Justice : Le « Faussaire de Canva » qui écumait le Palais déferré devant le Procureur

DAKAR — L’audace de B.D. n’avait d’égale que sa maîtrise des outils numériques. Cet individu, qui s’était invité au palais de la République lors de la réception des Lions, a été interpellé par la Division spéciale de cybersécurité (DSC). Accusé d’usurpation de fonction, de chantage sexuel et d’escroquerie au voyage clandestin, il a finalement été déféré devant le procureur Ibrahima Ndoye.
Par la Rédaction
L’affaire, révélée par le quotidien L’Observateur, illustre une nouvelle forme de criminalité où les applications de design graphique deviennent des armes au service de l’imposture sociale et administrative.
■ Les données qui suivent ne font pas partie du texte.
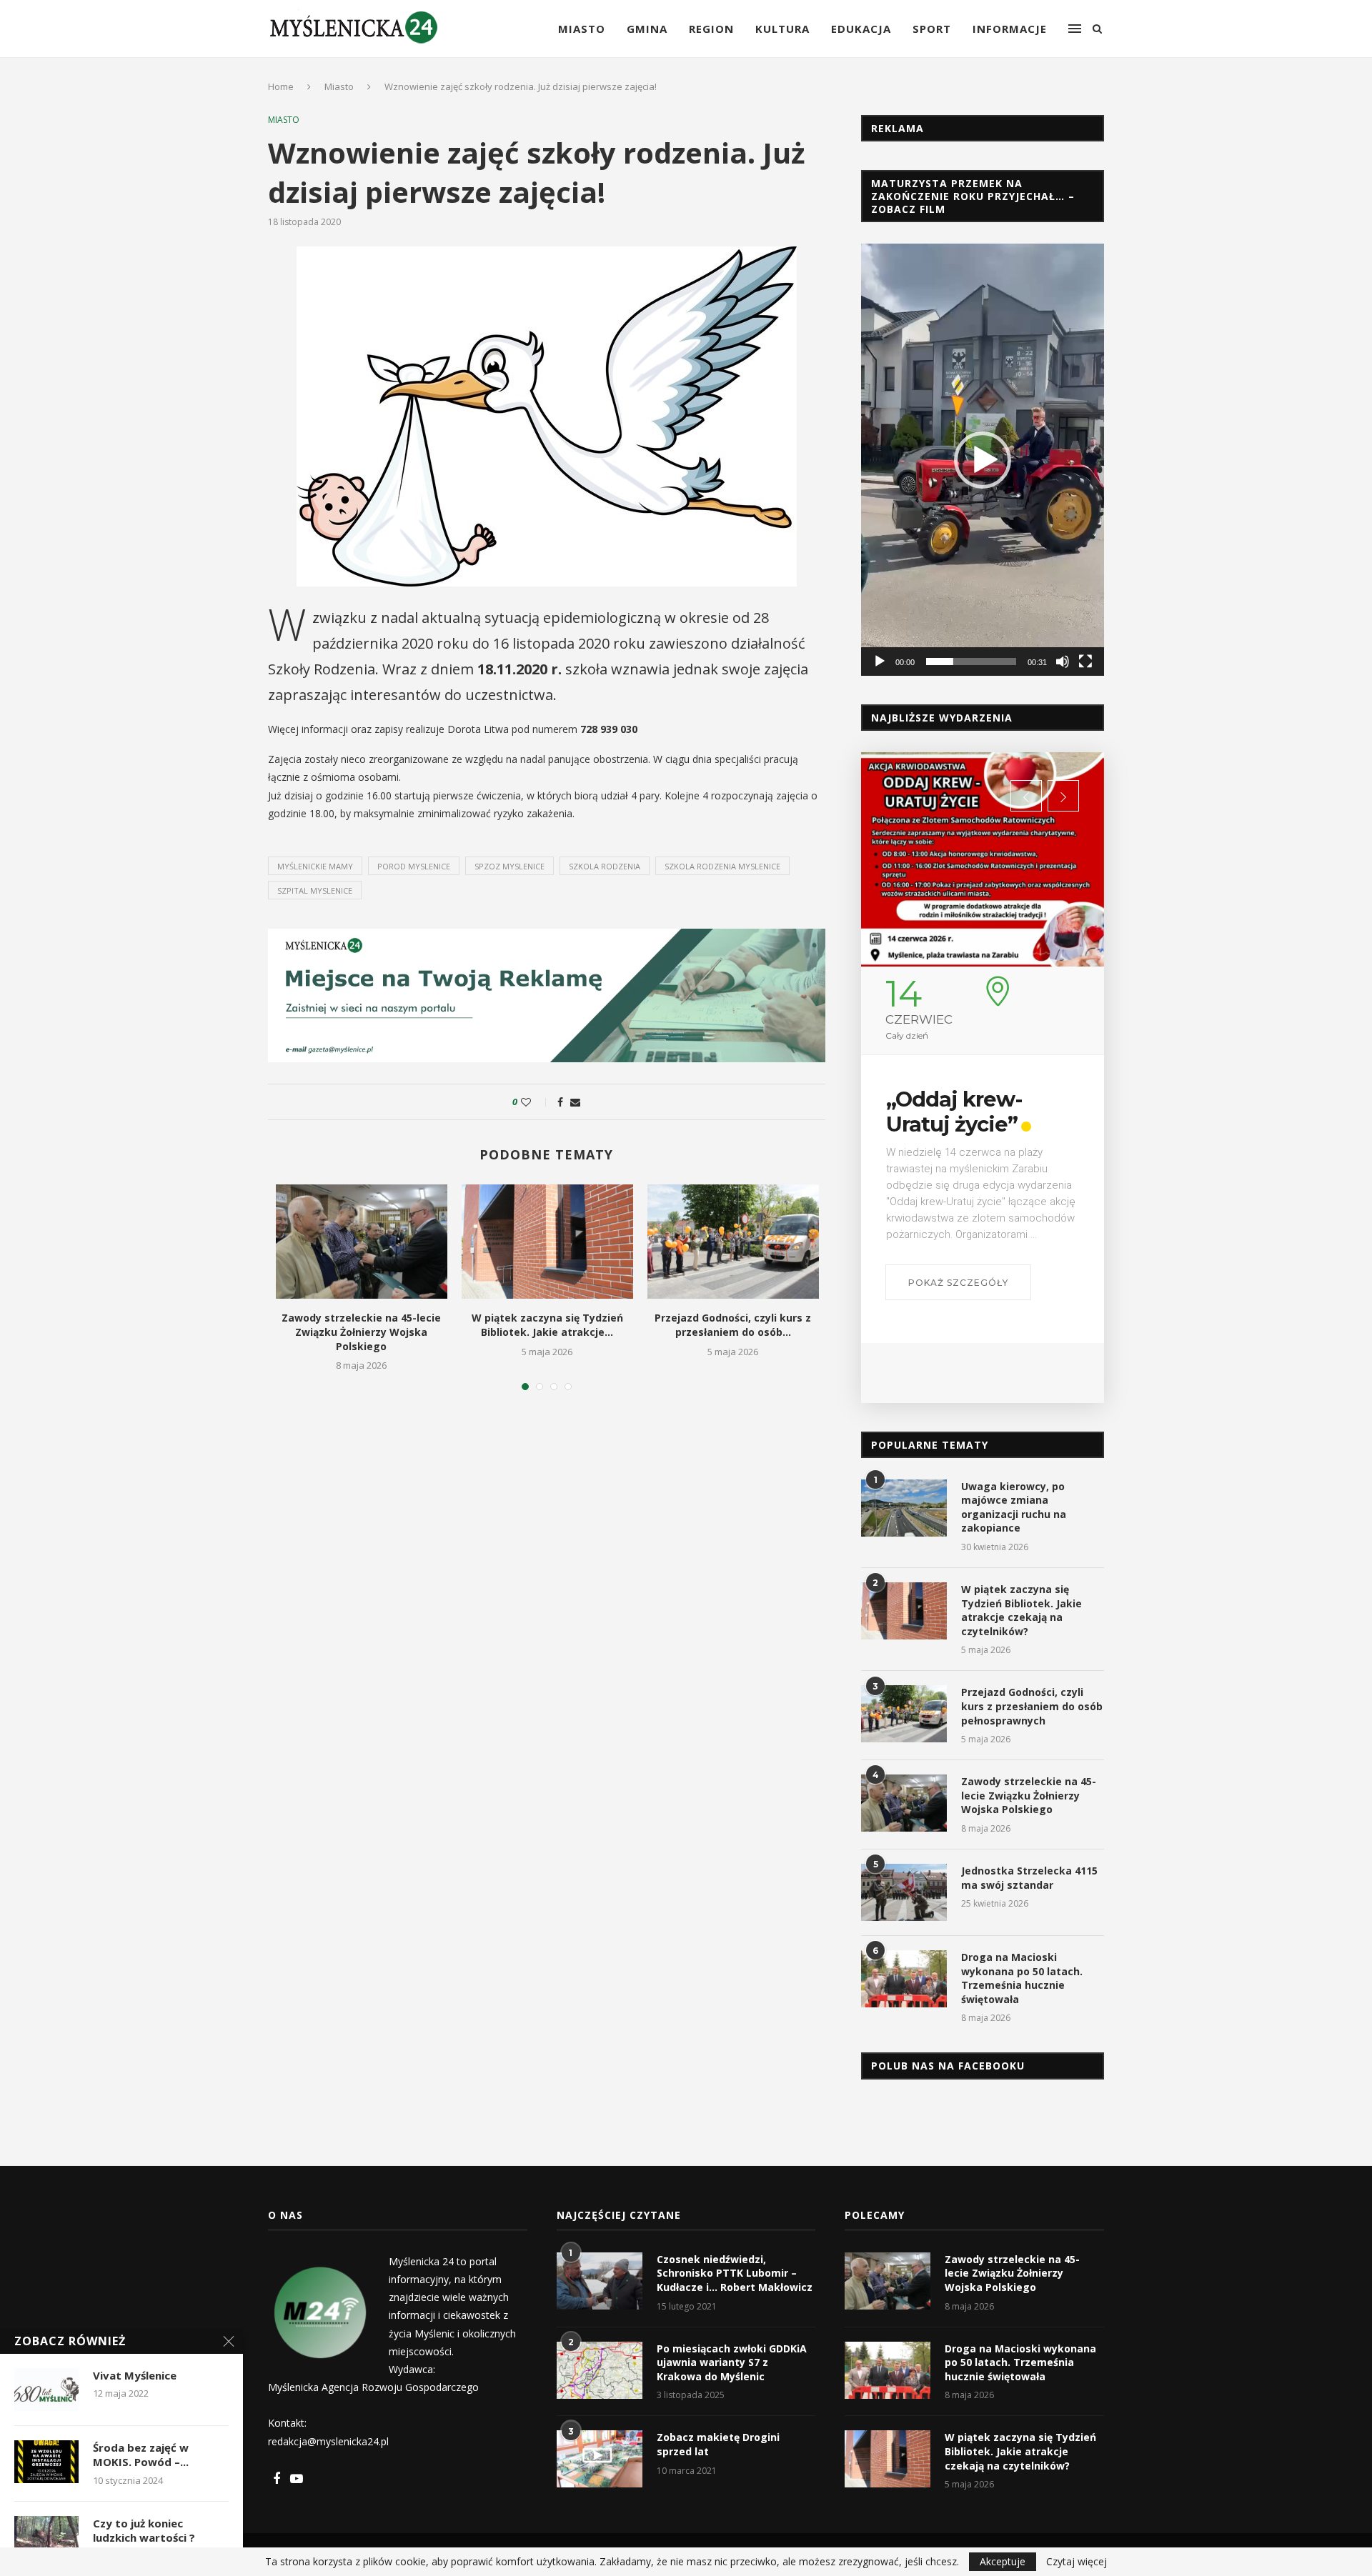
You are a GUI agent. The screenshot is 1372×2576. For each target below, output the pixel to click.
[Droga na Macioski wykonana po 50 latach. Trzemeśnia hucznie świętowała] (904, 1978)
Le Palais présidentiel comme terrain de chasse
Le stratagème de B.D. débute lors d’un événement national majeur : la célébration du sacre des Lions au Maroc. Profitant de la confusion et de l’effervescence au palais de la République, le suspect se forge une identité de haut vol :
Arborant des insignes de Petrosen, il se présente pourtant à sa victime, M.M., comme un cadre influent du Port Autonome de Dakar (PAD). Il promet des emplois prestigieux à la jeune femme et à sa cousine, instaurant un climat de confiance facilité par le cadre solennel des lieux.
Du faux contrat au chantage sexuel
Une fois le contact établi sur WhatsApp, le piège se referme. B.D. bascule rapidement dans une dynamique de harcèlement et de prédation :
Pour convaincre ses victimes, il produit un faux contrat de travail aux couleurs du PAD. Il conditionne la signature définitive du document à l’obtention de faveurs sexuelles explicites.
L’escroquerie au voyage : Le « Capitaine de la Marine »
Non content de son chantage sexuel, B.D. exploite également le désir d’ailleurs de la seconde victime, A.P. Il propose un convoyage clandestin vers l’Europe contre la somme de 1 500 000 FCFA. Pour crédibiliser son offre, il prétend agir pour le compte d’un capitaine de la Marine nationale.
La chute : La DSC remonte la piste numérique
Excédées par les pressions et les demandes de fonds, les deux cousines ont déposé plainte. Les enquêteurs de la Division spéciale de cybersécurité (DSC) n’ont eu besoin que de quelques jours pour localiser le suspect grâce à ses traces numériques.
Lors de son audition, B.D. a reconnu l’intégralité des faits. Il a avoué avoir fabriqué de toutes pièces ses diplômes de l’École Supérieure Polytechnique (ESP), ses cartes professionnelles et ses autorisations de voyage via l’application de design Canva.
L’affaire B.D. met en lumière la nécessité d’une vigilance accrue, même dans les lieux les plus sécurisés de la République. Elle souligne également le rôle crucial de la DSC face à des délinquants qui utilisent la simplicité des outils numériques pour parfaire leurs impostures. Le mis en cause fait désormais face à la rigueur de la loi devant le Tribunal de grande instance hors classe de Dakar.